EXERCISE OBJECTIVE.
Copy out word for word the lines running from the one containing "Click magnifier icon" through the one containing "point(888,257)", including both of those lines.

[Records]
-- start --

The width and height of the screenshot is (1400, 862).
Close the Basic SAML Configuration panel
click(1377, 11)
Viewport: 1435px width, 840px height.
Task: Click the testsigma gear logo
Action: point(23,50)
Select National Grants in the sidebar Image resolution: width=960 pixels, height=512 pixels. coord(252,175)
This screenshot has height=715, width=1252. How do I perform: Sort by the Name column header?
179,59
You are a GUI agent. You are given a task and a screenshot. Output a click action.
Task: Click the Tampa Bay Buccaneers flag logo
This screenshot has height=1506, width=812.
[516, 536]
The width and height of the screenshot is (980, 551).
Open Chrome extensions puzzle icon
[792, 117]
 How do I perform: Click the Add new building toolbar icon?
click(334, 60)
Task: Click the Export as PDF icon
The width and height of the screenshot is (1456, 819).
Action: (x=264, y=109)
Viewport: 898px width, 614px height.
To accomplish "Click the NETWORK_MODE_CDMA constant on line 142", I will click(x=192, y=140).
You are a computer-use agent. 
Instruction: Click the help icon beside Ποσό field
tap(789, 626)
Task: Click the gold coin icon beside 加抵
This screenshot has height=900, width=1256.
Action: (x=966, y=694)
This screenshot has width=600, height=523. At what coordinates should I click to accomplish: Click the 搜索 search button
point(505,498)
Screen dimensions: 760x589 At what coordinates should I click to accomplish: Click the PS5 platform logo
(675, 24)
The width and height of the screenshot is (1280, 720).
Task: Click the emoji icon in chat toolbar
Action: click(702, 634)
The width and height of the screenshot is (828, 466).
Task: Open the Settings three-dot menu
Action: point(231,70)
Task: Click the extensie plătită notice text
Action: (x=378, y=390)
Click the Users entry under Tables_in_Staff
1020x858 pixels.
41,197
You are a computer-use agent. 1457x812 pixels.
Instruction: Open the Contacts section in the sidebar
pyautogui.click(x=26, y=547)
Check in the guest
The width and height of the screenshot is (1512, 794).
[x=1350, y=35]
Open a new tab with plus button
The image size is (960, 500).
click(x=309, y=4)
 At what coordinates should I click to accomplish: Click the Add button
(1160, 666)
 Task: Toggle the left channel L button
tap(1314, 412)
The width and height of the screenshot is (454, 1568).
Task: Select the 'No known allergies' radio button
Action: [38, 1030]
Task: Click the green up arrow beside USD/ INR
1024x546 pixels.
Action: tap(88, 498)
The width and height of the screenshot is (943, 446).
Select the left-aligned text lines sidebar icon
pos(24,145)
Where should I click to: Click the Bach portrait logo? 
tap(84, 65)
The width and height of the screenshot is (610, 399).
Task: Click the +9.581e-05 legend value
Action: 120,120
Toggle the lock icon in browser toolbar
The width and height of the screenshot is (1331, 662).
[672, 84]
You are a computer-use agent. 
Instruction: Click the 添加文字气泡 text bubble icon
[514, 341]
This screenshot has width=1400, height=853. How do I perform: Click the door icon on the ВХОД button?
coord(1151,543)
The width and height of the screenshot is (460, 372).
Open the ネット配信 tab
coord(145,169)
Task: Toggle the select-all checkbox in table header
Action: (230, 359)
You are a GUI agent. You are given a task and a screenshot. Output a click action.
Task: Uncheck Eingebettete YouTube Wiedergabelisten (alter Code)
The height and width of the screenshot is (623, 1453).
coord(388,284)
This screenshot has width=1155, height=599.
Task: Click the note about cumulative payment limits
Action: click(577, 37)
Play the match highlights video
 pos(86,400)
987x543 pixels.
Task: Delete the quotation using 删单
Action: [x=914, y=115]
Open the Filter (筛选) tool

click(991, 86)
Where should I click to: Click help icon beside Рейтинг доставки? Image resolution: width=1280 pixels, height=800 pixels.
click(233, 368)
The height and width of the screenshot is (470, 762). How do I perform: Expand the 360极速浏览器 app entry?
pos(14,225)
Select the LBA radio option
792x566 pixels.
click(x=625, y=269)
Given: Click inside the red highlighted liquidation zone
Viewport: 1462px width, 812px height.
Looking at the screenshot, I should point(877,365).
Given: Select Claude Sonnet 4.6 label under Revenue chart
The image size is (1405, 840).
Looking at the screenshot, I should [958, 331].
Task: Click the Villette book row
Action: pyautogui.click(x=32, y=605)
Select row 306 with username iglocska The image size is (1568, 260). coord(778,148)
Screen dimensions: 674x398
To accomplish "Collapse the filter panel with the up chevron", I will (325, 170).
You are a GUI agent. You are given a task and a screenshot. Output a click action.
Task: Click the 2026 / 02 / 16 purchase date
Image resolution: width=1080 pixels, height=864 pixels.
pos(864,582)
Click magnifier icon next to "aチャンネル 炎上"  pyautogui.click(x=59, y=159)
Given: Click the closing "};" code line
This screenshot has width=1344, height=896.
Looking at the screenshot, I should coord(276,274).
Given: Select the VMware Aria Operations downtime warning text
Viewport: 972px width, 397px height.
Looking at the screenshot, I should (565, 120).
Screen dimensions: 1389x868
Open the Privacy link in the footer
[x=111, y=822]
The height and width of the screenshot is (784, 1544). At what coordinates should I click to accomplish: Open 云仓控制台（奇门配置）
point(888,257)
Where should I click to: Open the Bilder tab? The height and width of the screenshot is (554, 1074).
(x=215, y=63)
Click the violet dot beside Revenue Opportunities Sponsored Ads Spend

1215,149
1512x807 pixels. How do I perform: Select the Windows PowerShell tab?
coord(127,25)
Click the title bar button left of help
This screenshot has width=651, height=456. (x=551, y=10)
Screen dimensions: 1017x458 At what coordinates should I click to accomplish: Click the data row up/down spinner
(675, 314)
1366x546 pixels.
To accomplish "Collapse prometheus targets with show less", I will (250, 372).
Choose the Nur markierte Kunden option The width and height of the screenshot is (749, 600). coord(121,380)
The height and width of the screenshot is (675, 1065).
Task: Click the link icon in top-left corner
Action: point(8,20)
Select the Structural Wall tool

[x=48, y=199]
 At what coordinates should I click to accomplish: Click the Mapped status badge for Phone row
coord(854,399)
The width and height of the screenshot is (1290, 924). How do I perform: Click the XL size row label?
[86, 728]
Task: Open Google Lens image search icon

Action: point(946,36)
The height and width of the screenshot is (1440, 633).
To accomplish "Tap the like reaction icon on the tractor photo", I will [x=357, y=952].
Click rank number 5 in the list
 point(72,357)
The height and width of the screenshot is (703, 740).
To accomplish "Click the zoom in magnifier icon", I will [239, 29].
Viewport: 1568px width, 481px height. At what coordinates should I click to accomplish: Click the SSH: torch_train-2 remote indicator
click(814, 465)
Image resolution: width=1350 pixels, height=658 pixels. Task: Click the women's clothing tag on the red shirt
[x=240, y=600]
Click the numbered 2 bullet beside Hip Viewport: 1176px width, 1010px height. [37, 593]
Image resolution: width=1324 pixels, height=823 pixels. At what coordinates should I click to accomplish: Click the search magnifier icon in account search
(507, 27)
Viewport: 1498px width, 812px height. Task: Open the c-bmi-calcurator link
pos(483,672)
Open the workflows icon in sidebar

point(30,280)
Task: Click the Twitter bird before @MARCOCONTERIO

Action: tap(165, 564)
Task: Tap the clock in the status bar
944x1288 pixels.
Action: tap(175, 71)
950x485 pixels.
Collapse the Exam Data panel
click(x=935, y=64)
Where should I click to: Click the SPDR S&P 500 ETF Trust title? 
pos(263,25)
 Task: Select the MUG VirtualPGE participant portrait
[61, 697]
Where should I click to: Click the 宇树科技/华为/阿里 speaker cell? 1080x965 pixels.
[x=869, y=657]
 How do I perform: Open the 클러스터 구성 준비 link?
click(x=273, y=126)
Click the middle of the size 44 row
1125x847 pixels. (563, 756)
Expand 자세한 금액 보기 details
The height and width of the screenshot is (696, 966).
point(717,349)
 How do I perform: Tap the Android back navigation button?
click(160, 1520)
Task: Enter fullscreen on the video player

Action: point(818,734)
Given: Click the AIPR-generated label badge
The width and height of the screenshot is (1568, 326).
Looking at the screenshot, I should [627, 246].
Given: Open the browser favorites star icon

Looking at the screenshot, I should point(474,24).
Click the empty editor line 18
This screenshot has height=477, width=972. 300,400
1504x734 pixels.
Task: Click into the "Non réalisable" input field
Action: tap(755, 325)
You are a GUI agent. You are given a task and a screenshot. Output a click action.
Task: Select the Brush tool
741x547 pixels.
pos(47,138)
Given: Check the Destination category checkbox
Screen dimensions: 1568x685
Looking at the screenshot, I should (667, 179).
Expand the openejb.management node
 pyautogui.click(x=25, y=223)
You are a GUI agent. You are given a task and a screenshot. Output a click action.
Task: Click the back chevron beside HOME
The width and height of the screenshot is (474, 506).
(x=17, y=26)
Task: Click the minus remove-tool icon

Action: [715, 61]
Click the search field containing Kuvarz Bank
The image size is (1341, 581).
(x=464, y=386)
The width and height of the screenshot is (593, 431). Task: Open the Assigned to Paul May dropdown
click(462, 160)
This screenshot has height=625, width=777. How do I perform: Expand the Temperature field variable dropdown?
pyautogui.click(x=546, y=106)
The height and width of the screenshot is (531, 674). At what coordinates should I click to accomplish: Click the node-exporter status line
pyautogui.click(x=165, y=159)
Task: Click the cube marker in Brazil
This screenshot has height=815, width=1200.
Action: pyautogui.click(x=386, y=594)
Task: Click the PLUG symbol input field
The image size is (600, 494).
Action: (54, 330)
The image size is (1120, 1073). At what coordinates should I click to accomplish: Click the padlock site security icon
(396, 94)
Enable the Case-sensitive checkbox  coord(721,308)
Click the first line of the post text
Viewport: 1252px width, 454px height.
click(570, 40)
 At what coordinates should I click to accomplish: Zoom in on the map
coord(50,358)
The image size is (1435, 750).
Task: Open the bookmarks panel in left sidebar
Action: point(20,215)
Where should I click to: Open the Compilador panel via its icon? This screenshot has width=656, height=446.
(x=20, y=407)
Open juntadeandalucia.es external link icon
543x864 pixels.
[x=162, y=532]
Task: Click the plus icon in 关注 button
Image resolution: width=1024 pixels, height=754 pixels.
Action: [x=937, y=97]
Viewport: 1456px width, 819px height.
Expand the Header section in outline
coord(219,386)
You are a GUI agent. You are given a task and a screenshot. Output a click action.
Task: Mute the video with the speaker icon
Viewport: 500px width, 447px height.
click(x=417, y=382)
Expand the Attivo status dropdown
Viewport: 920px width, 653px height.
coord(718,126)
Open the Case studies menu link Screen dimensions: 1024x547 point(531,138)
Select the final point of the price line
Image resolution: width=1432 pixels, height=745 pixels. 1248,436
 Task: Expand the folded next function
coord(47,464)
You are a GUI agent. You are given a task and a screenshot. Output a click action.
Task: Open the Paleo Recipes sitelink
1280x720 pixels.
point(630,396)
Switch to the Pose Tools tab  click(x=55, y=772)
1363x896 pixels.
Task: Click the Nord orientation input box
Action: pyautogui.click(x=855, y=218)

-- end --

CORRECT OUTPUT.
Click magnifier icon next to "aチャンネル 炎上"  pyautogui.click(x=59, y=159)
Given: Click the closing "};" code line
This screenshot has width=1344, height=896.
Looking at the screenshot, I should coord(276,274).
Given: Select the VMware Aria Operations downtime warning text
Viewport: 972px width, 397px height.
Looking at the screenshot, I should (565, 120).
Screen dimensions: 1389x868
Open the Privacy link in the footer
[x=111, y=822]
The height and width of the screenshot is (784, 1544). At what coordinates should I click to accomplish: Open 云仓控制台（奇门配置）
point(888,257)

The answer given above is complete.